Au travers des récits des personnes sans-papiers, des micro-violations du droit émergent, qu’il s’agisse des droits du patient ou du droit de l’aide sociale. Absence de justification des décisions, de libre choix du prestataire, d’informations dans un langage clair, de respect du secret professionnel, modifications des prescriptions médicales par des non-médecins, recours à la police dans le cadre de l’enquête sociale… sont autant de situations alarmantes de non-respect du droit, impactant l’accès et la qualité des soins pour les personnes sans-papiers.

Si ces pratiques sont rapportées avec des personnes sans-papiers, prises dans un système complexe avec peu de possibilités de recours, qu’est-ce qui empêche la perpétuation de ces pratiques avec d’autres personnes en situation de précarité?

Références choisies

  • Dauvrin M, Lorant V, Sandhu S, Deville W, Dia H, Dias SF, et al. Health care for irregular migrants: pragmatism across Europe. A qualitative study. BMC Research Notes. 2012; 5:99-108.
  • INAMI – RIZIV, Médecins du Monde – Dokters van de Wereld. Livre vert sur l’accès aux soins en Belgique. 2014. Bruxelles.
  • Romero-Ortuno R. Access to health care for illegal immigrants in the EU: should we be concerned? European Journal of Health Law. 2004; 11:245-72.

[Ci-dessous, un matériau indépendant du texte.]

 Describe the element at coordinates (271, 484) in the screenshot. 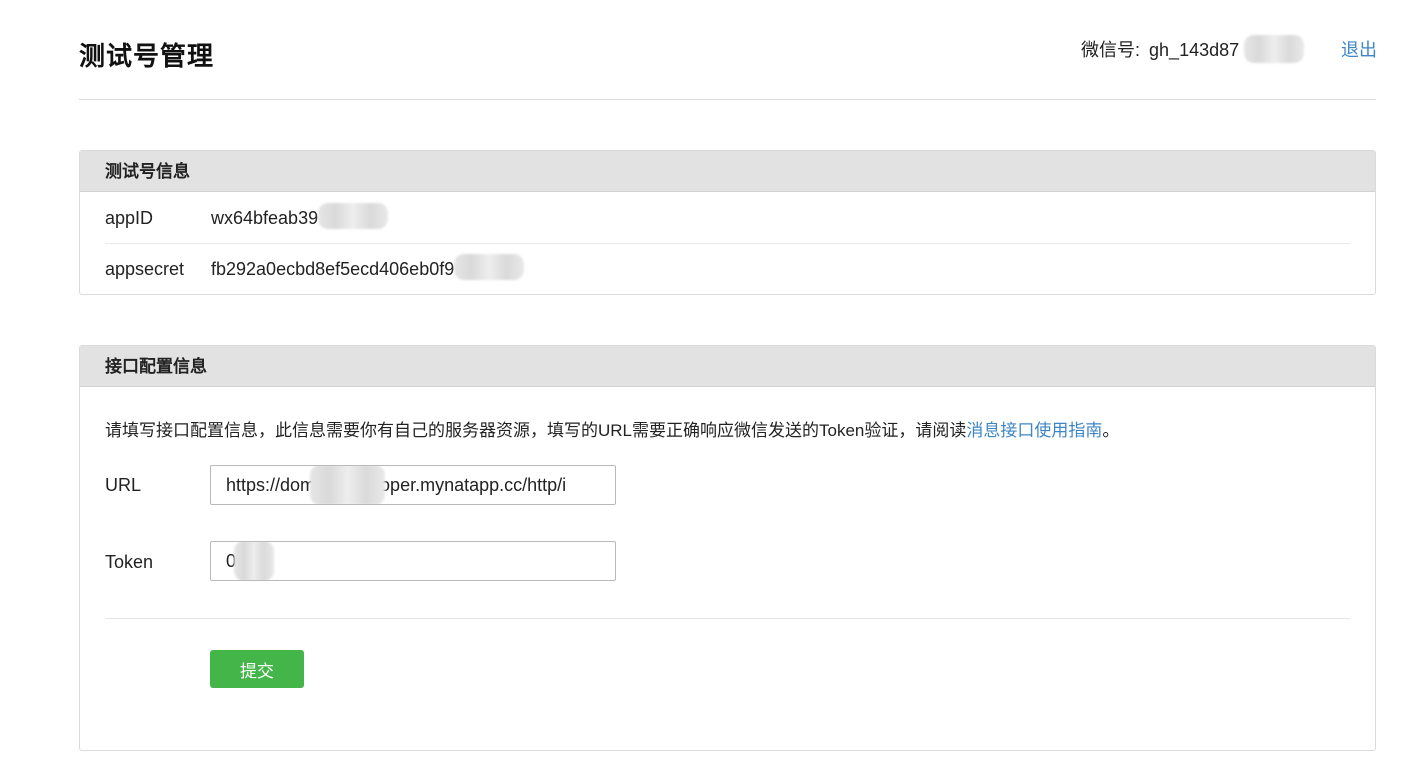

I see `url-value-start: https://dom` at that location.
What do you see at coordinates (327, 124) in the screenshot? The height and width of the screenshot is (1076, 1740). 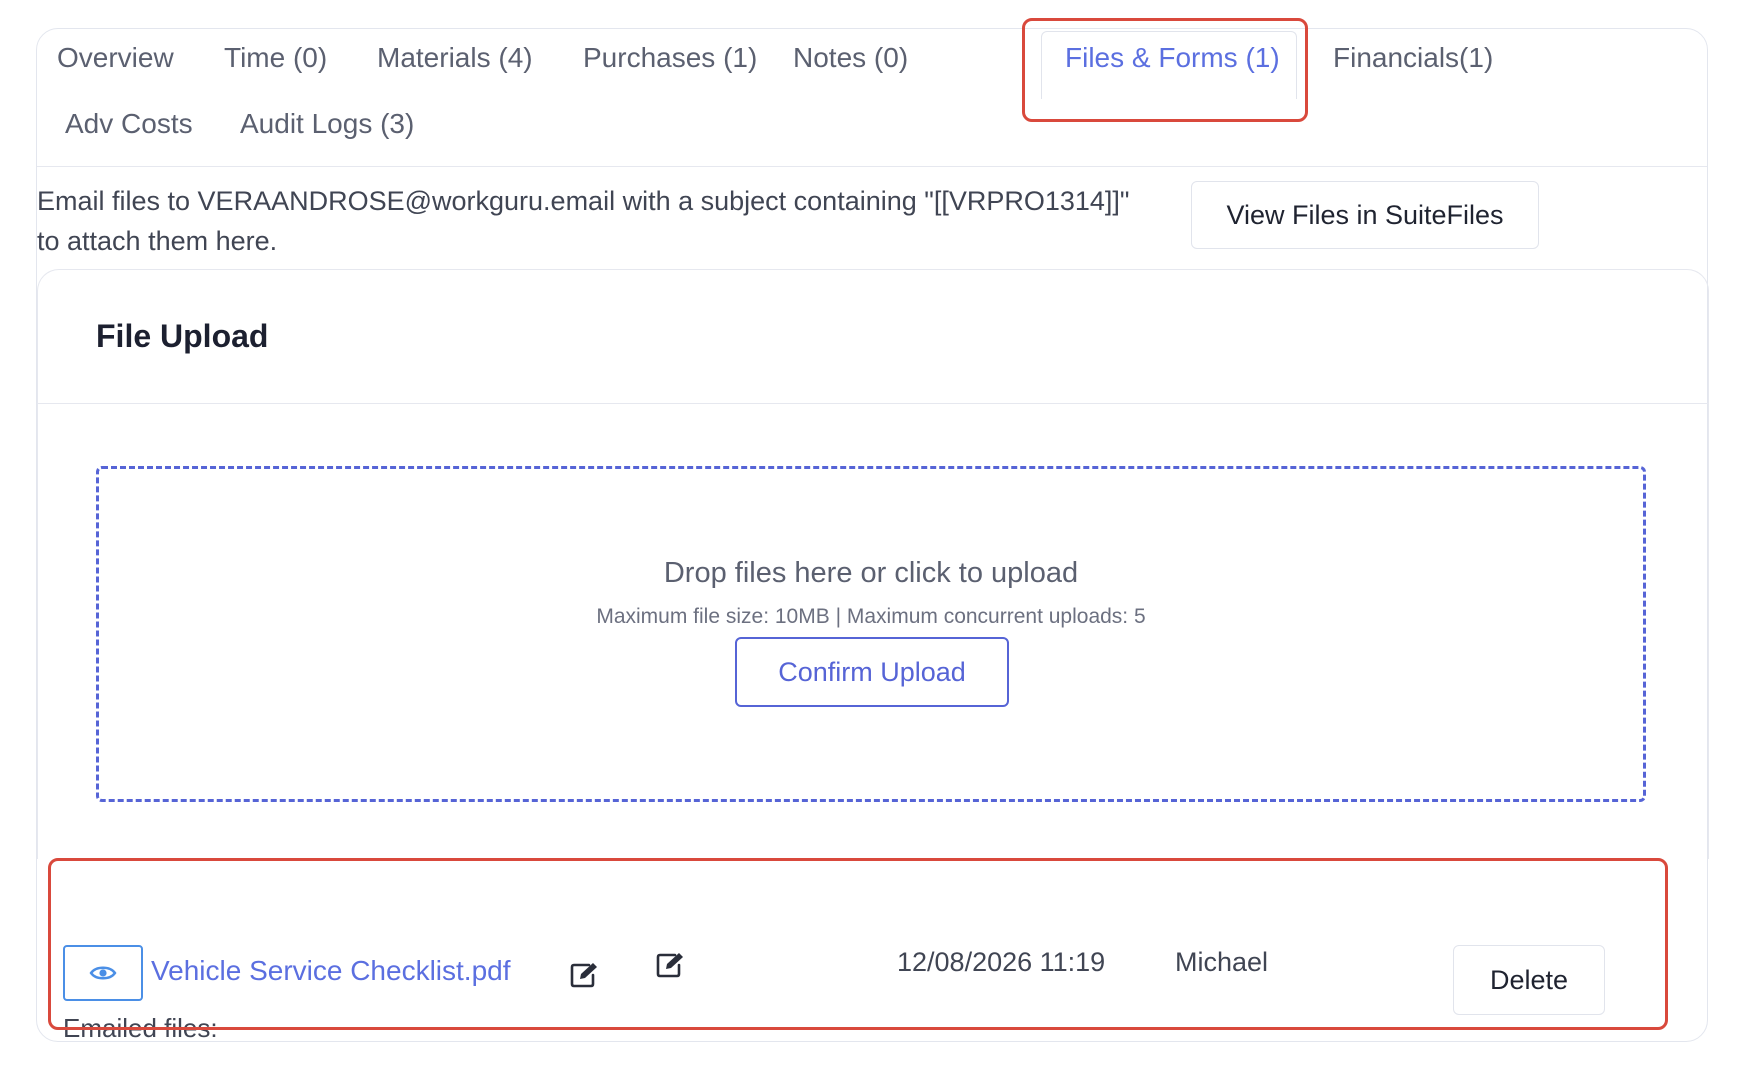 I see `tab-audit-logs: Audit Logs (3)` at bounding box center [327, 124].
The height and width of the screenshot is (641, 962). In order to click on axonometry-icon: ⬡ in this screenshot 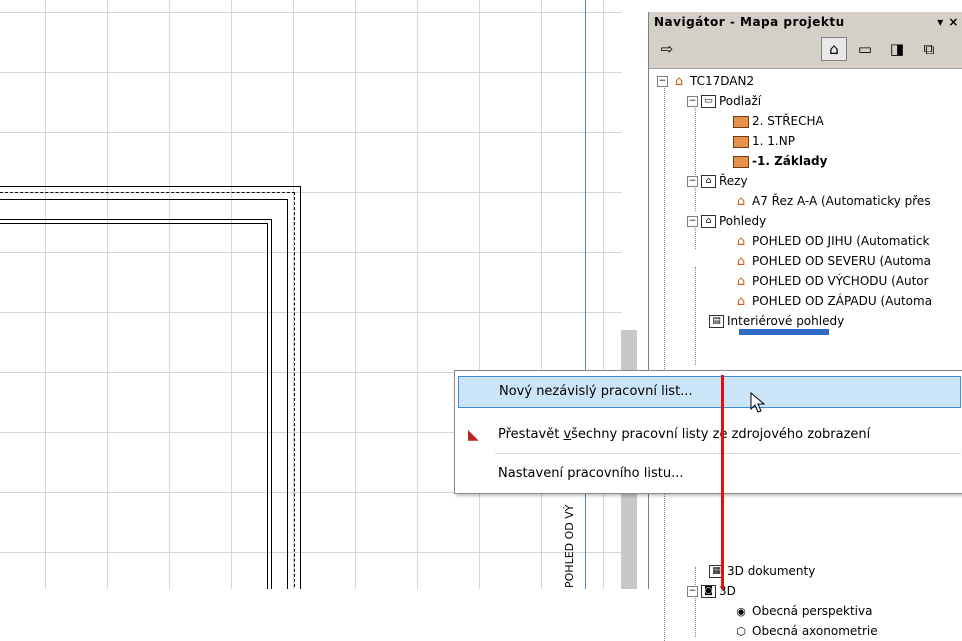, I will do `click(741, 631)`.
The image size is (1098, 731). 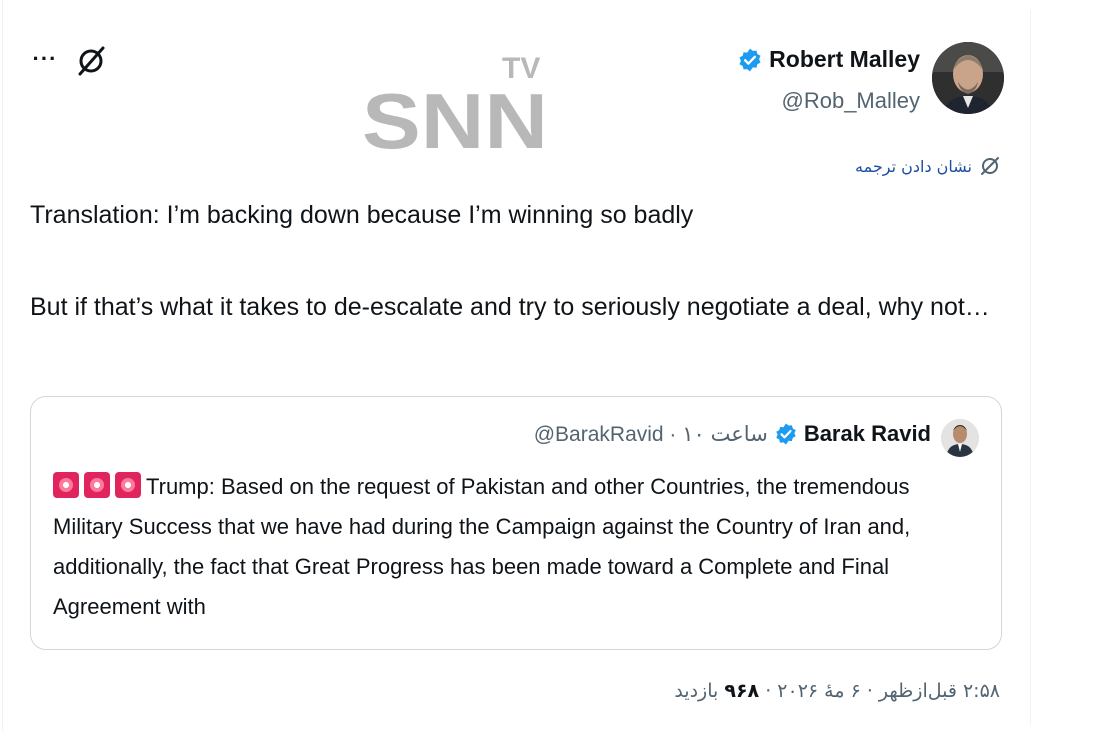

Les auteurs remercient toutes les personnes sans-papiers et les professionnels qui ont accepté de participer à cette enquête. Ils remercient également leurs collègues de l’Université de Gand (Ines Keygnaert, Ilse Derluyn et Birgit Kerstens) et du Centre fédéral d’expertise des soins de santé (Dominique Roberfroid, Anja Desomer, Cécile Camberlin et Dominique Paulus).

En savoir plus?

Le rapport complet et sa synthèse sont accessibles sur le site du KCE à l’adresse: http://kce.fgov.be/publication/report/what-health-care-for-undocumented-migrants-in-belgium#.Vvvd43rcBSAPersonne de contact: marie.dauvrin@uclouvain.be

À ne pas confondre avec l’aide médicale urgente au sens de l’article 1er de la loi du 8 juillet 1964 relative à l’aide médicale urgente (Moniteur Belge du 25 juillet 1964) qui stipule qu’ «Il faut entendre par aide médicale urgente, la dispensation immédiate de secours appropriés à toutes les personnes dont l’état de santé par suite d’un accident ou d’une maladie soudaine ou de la complication soudaine d’une maladie requiert une intervention urgente après un appel au système d’appel unifié par lequel sont assurés les secours, le transport et l’accueil dans un service hospitalier adéquat».

Centre fédéral d’expertise des soins de santé (KCE), ‘Vers une réforme de l’accès aux soins de santé pour les personnes en séjour irrégulier’, Éducation Santé n°319, février 2016.

La protection subsidiaire est un statut de protection temporaire accordé aux personnes ayant introduit une demande d’asile et ne pouvant pas bénéficier du statut de réfugié car ne répondant pas aux conditions mais qui risquent de subir un préjudice grave si elles devaient retourner dans leur pays d’origine.